(Record excerpts begins)

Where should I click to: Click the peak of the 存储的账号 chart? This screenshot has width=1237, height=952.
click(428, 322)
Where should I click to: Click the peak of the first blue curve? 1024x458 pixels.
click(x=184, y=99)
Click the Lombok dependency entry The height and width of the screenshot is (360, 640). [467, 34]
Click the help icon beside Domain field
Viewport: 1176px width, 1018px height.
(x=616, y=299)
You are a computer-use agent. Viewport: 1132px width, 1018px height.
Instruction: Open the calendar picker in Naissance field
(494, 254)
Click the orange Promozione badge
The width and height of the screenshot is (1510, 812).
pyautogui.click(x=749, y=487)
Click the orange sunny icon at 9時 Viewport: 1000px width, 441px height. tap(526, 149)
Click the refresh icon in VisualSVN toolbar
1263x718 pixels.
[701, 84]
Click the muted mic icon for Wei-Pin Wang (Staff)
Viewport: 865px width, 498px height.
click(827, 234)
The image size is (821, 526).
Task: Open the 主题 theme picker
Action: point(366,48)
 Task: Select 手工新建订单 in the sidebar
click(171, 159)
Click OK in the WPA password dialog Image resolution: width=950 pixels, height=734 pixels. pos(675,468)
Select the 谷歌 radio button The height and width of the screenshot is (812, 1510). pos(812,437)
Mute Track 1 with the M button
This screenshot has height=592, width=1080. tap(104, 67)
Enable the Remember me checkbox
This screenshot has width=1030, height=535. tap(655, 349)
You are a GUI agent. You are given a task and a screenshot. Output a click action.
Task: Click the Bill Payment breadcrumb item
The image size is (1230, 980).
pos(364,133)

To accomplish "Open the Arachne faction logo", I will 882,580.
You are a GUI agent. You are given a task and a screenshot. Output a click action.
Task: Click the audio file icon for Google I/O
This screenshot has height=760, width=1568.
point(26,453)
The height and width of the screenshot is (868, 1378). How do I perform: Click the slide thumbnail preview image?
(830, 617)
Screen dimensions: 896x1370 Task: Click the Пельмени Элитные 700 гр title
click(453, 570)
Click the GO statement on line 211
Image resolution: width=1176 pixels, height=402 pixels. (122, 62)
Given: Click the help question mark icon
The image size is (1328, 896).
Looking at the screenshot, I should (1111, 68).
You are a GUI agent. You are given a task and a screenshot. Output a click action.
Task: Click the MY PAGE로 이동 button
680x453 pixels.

(Record excerpts ends)

▶ [Problem to solve]:
Please print each entry once more, exactly as it reads.

▶ [Task answer]:
Where should I click to: Click the peak of the 存储的账号 chart? This screenshot has width=1237, height=952.
click(428, 322)
Where should I click to: Click the peak of the first blue curve? 1024x458 pixels.
click(x=184, y=99)
Click the Lombok dependency entry The height and width of the screenshot is (360, 640). [467, 34]
Click the help icon beside Domain field
Viewport: 1176px width, 1018px height.
(x=616, y=299)
You are a computer-use agent. Viewport: 1132px width, 1018px height.
Instruction: Open the calendar picker in Naissance field
(494, 254)
Click the orange Promozione badge
The width and height of the screenshot is (1510, 812).
pyautogui.click(x=749, y=487)
Click the orange sunny icon at 9時 Viewport: 1000px width, 441px height. tap(526, 149)
Click the refresh icon in VisualSVN toolbar
1263x718 pixels.
[701, 84]
Click the muted mic icon for Wei-Pin Wang (Staff)
Viewport: 865px width, 498px height.
click(827, 234)
The image size is (821, 526).
Task: Open the 主题 theme picker
Action: point(366,48)
 Task: Select 手工新建订单 in the sidebar
click(171, 159)
Click OK in the WPA password dialog Image resolution: width=950 pixels, height=734 pixels. pos(675,468)
Select the 谷歌 radio button The height and width of the screenshot is (812, 1510). pos(812,437)
Mute Track 1 with the M button
This screenshot has height=592, width=1080. tap(104, 67)
Enable the Remember me checkbox
This screenshot has width=1030, height=535. tap(655, 349)
You are a GUI agent. You are given a task and a screenshot. Output a click action.
Task: Click the Bill Payment breadcrumb item
The image size is (1230, 980).
pos(364,133)

To accomplish "Open the Arachne faction logo", I will 882,580.
You are a GUI agent. You are given a task and a screenshot. Output a click action.
Task: Click the audio file icon for Google I/O
This screenshot has height=760, width=1568.
point(26,453)
The height and width of the screenshot is (868, 1378). How do I perform: Click the slide thumbnail preview image?
(830, 617)
Screen dimensions: 896x1370 Task: Click the Пельмени Элитные 700 гр title
click(453, 570)
Click the GO statement on line 211
Image resolution: width=1176 pixels, height=402 pixels. (122, 62)
Given: Click the help question mark icon
The image size is (1328, 896).
Looking at the screenshot, I should (1111, 68).
You are a GUI agent. You are given a task and a screenshot. Output a click action.
Task: Click the MY PAGE로 이동 button
680x453 pixels.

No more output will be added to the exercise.